Każda część sanktuarium pomogła Marcusowi odkryć umiejętności i zdolności, o których nigdy nie wiedział, że je ma. A ponieważ odkrył swoją tożsamość, złość i niepokój, które odczuwał wcześniej, zniknęły.

Owszem, czasem jeszcze odczuwał ból. Ale teraz wiedział, że ludzie w sanktuarium troszczą się o niego.

Cierpliwie rozumiał zabiegi, które muszą na nim wykonywać, bo wiedział, że chcą, by czuł się lepiej.

Facebook – The Dodo

Źródło:
Facebook – The Dodo

Dodatkowo, gdy był cierpliwy, dostawał nagrodę: wielki tygrysi popsicle ze wszystkimi smakami, jakie mógł sobie wyobrazić i nie tylko.

Pożerał je powoli, w milczeniu i z zapałem!

“Marcus jest jednym z najbardziej niesamowitych, łagodnych, szczęśliwych tygrysów, które uratowaliśmy”, Tammy podzieliła się. “On jest pierwszym, który podchodzi i czule się wita, co jest tygrysim pozdrowieniem. Znalazł największą błogość, jaką kiedykolwiek widziałem, że tygrys znalazł. On po prostu pokazuje mi, że szczęście jest wszędzie, jeśli tylko zdecydujesz się je przyjąć.”

Facebook – The Dodo

Źródło:
Facebook – The Dodo

Niestety, Marcus odszedł około roku po przybyciu do sanktuarium.

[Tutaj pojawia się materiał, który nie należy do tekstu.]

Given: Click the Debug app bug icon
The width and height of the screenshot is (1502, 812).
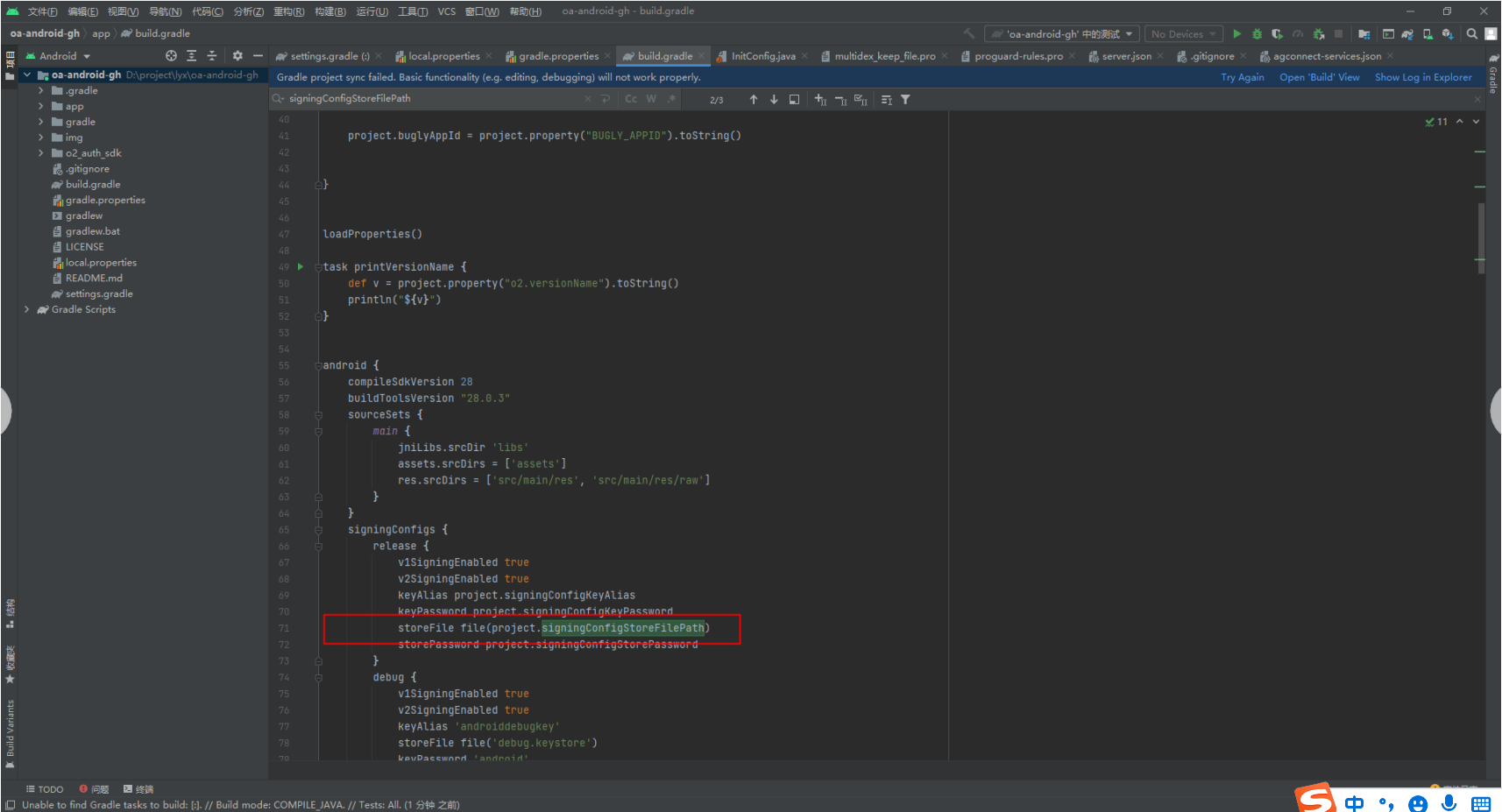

Podczas gdy sanktuarium było smutne, że jego życie zostało skrócone, cieszyli się, że mogli dać mu wspaniały rok, rok, w którym po prostu mógł cieszyć się sobą i być tygrysem.

Chcesz zobaczyć Marcusa cieszącego się sobą i swoim życiem w sanktuarium? Obejrzyj film poniżej.

Proszę podziel sie tym to z przyjaciółmi i rodziną.